With the added sensors and the apps that tech companies will build, our smartphone will become a medical device akin to the Star Trek tricorder. With health data from millions of patients, technology companies will be able to take on and transform the pharmaceutical industry—which works on limited clinical-trial data and sometimes chooses to ignore information that does not suit it.
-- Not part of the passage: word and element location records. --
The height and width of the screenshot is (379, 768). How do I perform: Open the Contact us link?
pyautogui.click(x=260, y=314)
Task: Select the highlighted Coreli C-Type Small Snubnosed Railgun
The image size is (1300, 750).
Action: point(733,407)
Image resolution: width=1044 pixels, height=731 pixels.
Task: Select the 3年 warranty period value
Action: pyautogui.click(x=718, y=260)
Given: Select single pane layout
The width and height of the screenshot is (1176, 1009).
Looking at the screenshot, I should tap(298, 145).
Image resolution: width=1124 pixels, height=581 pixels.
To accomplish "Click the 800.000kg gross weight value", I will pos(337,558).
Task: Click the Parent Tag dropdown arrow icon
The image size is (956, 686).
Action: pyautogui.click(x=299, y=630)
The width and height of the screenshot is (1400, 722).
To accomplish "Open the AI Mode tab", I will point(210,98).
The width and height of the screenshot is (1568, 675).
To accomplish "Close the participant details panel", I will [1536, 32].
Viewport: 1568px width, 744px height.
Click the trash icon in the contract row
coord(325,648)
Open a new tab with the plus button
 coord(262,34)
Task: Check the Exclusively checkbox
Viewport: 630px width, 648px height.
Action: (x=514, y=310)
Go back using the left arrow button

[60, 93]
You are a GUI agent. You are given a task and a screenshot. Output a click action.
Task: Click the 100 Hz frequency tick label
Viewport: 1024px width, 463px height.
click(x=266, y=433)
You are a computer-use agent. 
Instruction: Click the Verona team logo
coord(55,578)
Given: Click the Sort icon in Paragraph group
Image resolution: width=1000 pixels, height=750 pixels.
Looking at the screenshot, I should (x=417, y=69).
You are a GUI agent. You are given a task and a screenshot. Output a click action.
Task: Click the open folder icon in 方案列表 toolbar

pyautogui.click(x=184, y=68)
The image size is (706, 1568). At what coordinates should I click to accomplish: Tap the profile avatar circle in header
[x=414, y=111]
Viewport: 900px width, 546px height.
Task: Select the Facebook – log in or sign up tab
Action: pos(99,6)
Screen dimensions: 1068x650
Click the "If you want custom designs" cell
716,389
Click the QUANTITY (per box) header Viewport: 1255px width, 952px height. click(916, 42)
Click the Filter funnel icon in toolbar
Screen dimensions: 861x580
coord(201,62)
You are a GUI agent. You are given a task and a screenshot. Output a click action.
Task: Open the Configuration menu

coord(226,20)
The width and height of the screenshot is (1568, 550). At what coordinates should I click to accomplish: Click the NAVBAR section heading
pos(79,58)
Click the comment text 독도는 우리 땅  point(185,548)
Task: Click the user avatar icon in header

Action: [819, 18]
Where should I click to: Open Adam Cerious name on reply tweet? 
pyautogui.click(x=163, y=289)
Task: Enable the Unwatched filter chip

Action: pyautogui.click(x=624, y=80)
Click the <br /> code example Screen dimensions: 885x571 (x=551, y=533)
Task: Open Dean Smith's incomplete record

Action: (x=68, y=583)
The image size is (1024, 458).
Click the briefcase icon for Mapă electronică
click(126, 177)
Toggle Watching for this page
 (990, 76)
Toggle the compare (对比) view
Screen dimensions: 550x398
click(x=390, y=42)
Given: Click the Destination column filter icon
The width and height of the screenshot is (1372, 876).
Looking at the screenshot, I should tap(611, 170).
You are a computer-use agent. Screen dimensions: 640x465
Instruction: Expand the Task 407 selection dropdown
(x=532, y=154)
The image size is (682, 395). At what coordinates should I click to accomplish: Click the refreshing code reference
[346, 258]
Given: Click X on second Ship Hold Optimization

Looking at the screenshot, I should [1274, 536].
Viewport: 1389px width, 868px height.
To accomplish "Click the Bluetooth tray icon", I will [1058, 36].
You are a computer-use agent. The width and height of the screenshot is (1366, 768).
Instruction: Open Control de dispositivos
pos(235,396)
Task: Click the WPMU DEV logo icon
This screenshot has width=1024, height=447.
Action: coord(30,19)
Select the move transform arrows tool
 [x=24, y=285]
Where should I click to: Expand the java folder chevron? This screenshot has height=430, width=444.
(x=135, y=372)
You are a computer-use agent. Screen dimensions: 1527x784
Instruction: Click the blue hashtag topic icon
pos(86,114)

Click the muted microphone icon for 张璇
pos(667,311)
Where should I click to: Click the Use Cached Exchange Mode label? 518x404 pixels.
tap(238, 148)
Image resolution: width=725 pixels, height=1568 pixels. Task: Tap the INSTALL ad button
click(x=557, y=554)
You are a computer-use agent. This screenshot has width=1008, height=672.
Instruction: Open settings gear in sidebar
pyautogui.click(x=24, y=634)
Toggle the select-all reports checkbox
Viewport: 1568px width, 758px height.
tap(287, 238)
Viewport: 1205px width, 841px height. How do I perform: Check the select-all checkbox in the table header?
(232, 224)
These data can be used to accurately analyze what medications patients have taken, to determine which of them truly had a positive effect; which simply created adverse reactions and new ailments; and which did both.


And then there is the genomics revolution. The cost of sequencing a human genome has fallen from $100 million in 2001 to about $1000 today and will likely cost as much as a blood test by the end of this decade. What this means is that the bits and bytes that make up a human being have been deciphered; for all intents and purposes, we have become software.





2014 marked an inflection point in the technology curve for medicine. It isn’t yet clear which technology advances will indeed affect humanity and which will be nothing more than cool science experiments. What is clear is that we have entered an era of acceleration and that there is much promise and peril ahead.